Reducing Costs | Understanding and Deploying LDAP Directory Services (2nd Edition)

Understanding and Deploying LDAP Directory Services > 24. Case Study: A Large University > Maintenance

< BACK

CONTINUE >

153021169001182127177100019128036004029190136140232051053054012003009099078016121242090

Maintenance

Maintenance of the Big State directory was relatively simple, but not without its problems. Some of the more tedious and time-consuming aspects of system maintenance are covered in the following sections.

Data Backup and Disaster Recovery

Three approaches are taken to provide backup and disaster recovery for the directory service. First, each machine providing service is backed up to magnetic tape regularly. These tapes are saved for six weeks and rotated periodically. This kind of backup is used primarily to guard against any of the single systems becoming corrupted. The system's configuration can be restored from the backup tape, and its directory can be repopulated using one of the techniques described later in this section.

Second, directory replicas are also used as a backup service. If a secondary replica becomes corrupted, directory data can be restored from the master replica. If the master directory server becomes corrupted, it can be restored from the database of the most up-to-date replica server. This kind of procedure often provides more timely backups than the magnetic tape method. The tapes are typically updated with an incremental backup once per day, whereas directory replicas are constantly updated and kept in sync with the master.
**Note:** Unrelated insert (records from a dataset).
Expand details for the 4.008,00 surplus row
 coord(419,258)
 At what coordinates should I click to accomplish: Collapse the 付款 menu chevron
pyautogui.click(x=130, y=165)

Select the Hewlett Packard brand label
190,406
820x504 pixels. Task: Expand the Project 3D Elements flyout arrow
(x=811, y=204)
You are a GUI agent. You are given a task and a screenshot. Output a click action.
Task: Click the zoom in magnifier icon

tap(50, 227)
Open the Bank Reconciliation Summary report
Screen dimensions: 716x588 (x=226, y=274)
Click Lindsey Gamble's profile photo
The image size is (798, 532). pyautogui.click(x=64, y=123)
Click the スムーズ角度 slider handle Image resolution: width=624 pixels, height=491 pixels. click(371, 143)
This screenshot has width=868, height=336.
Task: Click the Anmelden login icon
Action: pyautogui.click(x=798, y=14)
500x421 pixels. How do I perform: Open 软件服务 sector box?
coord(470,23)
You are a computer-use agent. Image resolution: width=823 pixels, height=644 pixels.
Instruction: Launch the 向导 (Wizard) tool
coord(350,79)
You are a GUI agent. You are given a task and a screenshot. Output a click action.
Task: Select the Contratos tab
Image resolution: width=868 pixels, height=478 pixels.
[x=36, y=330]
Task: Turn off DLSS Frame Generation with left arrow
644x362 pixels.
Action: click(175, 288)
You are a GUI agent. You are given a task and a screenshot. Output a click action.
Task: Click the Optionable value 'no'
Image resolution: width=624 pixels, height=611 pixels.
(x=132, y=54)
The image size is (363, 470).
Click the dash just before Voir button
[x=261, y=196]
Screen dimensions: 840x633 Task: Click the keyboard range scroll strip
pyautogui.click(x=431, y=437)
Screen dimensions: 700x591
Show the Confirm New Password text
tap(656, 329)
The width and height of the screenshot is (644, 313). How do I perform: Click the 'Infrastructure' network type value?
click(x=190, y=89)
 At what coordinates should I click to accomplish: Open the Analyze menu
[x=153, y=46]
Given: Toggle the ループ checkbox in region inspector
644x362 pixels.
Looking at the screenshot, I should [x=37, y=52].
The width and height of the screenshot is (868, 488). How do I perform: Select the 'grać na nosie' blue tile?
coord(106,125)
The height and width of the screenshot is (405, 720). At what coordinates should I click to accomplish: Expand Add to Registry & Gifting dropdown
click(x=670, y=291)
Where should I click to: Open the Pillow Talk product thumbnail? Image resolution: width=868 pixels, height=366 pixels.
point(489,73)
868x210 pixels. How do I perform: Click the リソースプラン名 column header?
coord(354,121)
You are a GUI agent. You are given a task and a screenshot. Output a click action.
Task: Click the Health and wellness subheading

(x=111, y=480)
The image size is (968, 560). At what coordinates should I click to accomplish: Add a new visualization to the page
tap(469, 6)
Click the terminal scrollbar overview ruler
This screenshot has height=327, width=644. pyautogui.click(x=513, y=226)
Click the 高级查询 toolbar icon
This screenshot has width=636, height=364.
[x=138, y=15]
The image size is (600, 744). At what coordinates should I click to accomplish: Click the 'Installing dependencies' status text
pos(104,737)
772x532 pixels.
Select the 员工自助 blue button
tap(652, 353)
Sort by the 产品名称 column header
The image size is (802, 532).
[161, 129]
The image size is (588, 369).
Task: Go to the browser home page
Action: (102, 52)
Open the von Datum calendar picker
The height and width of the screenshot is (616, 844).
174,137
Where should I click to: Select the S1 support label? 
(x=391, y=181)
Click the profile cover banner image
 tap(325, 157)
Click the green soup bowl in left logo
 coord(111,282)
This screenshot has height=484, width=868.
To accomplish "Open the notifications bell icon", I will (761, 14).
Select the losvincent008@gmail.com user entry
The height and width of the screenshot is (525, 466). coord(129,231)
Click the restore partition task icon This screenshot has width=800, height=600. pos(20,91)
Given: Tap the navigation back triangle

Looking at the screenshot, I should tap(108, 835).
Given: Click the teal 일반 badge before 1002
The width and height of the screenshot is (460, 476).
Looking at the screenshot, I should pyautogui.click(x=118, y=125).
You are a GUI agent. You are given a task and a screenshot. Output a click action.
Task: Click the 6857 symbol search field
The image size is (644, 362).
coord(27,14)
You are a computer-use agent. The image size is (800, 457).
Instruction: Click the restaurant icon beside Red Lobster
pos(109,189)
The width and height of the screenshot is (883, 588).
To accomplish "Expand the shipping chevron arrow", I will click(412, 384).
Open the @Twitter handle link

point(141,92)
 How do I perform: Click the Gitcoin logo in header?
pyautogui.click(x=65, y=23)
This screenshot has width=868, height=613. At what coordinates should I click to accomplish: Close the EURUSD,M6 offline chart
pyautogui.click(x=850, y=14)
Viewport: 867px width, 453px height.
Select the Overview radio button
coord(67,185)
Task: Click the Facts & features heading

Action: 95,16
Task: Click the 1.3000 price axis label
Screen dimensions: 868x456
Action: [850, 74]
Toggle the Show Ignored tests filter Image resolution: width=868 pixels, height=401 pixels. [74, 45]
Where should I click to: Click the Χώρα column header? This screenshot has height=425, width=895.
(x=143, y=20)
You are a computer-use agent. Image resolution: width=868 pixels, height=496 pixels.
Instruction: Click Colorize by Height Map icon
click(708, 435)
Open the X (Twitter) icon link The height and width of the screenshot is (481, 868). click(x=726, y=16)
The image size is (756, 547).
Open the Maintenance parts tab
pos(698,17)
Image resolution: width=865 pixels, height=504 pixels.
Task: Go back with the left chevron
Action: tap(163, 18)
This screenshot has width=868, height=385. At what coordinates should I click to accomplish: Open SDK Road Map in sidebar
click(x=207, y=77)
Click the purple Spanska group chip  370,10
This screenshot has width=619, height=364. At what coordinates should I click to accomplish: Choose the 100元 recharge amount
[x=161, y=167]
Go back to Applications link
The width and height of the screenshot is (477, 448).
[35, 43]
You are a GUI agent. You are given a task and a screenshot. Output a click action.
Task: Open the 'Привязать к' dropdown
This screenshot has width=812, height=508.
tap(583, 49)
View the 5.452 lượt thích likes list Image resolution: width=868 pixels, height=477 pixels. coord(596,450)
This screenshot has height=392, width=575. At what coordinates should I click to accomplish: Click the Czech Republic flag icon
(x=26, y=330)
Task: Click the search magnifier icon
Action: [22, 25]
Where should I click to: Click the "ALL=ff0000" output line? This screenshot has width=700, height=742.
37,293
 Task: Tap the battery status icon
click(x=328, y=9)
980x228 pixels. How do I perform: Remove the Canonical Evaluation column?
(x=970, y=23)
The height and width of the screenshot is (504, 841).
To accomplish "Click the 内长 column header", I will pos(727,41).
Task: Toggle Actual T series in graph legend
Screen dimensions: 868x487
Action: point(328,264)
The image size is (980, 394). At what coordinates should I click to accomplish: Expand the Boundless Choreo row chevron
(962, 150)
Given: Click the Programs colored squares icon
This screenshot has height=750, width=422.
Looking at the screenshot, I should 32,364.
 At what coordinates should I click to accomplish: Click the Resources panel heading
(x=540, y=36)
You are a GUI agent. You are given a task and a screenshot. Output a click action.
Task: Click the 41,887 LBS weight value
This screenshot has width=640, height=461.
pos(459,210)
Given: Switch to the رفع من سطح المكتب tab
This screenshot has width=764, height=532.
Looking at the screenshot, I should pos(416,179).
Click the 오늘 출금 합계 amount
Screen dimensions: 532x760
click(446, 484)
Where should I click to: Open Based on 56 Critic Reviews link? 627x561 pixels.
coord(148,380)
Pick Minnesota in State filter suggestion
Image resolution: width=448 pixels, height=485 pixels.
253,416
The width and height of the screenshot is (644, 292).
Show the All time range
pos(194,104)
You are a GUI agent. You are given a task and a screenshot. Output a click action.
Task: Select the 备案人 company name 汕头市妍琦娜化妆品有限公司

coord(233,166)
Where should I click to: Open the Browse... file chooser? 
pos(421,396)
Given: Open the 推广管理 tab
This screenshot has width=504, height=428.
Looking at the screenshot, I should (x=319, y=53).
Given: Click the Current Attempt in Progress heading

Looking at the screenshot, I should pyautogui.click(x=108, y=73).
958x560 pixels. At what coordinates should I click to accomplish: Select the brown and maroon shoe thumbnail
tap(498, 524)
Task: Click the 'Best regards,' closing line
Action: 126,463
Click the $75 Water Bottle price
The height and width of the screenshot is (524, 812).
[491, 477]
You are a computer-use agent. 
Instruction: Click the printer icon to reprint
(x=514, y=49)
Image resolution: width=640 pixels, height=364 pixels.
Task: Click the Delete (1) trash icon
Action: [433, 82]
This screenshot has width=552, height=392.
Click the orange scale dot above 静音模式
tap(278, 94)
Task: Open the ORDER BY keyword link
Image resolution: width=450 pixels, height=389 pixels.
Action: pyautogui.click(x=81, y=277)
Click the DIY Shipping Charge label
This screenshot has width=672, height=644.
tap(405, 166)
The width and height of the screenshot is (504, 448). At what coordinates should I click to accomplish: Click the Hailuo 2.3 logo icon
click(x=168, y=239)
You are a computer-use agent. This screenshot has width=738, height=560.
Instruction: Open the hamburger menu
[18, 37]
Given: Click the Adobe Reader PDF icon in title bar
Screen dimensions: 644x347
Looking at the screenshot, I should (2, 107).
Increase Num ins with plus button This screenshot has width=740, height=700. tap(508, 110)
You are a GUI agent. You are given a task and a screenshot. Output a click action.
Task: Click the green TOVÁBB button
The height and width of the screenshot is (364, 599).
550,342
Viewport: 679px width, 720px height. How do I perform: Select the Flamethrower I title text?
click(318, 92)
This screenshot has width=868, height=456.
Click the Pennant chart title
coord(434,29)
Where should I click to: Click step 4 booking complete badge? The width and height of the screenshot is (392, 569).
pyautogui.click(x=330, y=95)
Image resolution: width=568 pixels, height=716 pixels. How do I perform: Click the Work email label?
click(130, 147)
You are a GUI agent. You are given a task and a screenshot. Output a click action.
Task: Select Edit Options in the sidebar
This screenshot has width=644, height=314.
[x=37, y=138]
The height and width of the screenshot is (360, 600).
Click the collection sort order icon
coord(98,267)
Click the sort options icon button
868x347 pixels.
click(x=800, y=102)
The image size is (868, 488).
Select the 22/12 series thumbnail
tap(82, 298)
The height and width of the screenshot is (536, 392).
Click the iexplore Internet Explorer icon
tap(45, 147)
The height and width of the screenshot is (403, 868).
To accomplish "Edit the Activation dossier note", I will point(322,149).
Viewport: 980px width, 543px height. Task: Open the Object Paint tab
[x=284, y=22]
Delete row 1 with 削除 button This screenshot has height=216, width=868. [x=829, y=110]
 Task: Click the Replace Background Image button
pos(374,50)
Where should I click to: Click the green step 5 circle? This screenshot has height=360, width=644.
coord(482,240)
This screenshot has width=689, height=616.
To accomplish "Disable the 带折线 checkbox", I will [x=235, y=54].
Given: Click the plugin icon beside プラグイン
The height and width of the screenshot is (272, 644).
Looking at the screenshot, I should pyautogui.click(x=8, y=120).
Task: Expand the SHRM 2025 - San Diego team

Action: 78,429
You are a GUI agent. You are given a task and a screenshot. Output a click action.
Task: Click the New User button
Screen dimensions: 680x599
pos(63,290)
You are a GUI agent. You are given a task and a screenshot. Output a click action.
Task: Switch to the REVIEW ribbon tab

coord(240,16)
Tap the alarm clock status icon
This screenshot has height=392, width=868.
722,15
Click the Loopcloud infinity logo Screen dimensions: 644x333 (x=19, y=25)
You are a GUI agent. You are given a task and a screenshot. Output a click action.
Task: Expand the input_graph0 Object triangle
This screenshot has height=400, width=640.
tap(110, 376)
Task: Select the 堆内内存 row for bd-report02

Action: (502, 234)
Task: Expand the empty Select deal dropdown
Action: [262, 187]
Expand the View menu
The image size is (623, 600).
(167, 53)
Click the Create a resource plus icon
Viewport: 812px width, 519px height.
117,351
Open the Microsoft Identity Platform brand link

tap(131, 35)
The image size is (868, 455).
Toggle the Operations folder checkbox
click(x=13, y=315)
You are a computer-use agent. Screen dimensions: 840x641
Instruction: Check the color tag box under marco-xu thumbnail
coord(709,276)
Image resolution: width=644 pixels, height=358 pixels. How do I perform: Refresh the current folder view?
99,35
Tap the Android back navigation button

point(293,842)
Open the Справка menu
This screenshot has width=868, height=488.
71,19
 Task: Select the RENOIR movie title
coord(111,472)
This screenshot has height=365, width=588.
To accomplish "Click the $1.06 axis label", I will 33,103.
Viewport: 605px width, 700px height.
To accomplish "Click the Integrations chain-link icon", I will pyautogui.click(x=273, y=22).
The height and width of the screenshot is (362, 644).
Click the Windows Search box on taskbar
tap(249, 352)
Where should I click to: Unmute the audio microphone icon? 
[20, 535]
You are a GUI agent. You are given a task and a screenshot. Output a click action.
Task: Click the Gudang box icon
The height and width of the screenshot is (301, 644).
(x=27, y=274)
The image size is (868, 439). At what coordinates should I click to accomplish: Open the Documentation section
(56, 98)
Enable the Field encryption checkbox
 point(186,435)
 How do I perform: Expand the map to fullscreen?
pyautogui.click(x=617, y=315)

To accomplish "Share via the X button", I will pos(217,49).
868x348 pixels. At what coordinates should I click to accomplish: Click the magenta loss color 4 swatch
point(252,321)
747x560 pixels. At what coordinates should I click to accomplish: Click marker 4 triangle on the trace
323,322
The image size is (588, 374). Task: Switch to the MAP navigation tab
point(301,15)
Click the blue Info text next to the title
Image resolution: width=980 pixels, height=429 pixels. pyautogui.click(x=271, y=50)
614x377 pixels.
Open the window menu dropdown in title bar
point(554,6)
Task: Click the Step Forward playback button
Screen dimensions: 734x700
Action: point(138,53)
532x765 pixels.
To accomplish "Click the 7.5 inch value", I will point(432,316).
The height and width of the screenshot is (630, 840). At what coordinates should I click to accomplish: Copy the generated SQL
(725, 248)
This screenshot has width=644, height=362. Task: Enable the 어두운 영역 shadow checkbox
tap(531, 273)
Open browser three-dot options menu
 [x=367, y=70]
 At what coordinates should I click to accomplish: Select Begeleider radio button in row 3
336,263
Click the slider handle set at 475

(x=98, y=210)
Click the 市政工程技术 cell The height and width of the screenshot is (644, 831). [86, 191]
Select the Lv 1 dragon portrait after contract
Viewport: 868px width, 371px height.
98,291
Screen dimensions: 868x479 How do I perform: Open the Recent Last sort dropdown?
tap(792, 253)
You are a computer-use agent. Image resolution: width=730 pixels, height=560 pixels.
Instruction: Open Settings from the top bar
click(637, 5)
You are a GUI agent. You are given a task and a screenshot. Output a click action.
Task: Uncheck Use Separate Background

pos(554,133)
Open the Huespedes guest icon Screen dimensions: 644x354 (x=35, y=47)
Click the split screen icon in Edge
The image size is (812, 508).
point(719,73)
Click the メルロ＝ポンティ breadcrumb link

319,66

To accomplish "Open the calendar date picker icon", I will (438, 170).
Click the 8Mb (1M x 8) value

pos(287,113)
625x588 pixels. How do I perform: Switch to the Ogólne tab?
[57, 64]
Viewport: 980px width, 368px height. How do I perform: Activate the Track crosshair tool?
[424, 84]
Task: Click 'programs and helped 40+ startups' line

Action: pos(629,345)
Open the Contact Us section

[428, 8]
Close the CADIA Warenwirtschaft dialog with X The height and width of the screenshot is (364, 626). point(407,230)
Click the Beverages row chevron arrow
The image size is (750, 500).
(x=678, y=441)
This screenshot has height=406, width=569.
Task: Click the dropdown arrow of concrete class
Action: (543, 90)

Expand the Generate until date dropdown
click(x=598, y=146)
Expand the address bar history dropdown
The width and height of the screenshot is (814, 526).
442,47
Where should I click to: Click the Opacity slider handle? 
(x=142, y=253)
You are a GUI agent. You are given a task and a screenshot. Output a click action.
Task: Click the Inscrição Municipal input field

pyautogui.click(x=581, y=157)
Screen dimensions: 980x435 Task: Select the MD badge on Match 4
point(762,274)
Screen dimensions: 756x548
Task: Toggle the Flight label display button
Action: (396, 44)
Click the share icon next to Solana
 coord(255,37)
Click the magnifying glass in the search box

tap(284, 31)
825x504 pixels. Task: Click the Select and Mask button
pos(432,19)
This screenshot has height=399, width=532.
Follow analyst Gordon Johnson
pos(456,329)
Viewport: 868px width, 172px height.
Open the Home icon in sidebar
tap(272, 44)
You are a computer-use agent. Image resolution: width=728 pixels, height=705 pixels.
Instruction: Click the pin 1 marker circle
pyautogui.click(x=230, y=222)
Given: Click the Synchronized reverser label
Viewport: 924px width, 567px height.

Third, the directory data is dumped to a text file and transferred to a different, secure machine every night. If the master and all replica directories become corrupt, they can be restored from this saved file, losing only the intervening changes. This kind of backup is helpful in recovering from such problems as an out-of-control administrative procedure that mistakenly deletes a bunch of entries from the directory. It is also helpful in recovering data mistakenly deleted or modified by a user .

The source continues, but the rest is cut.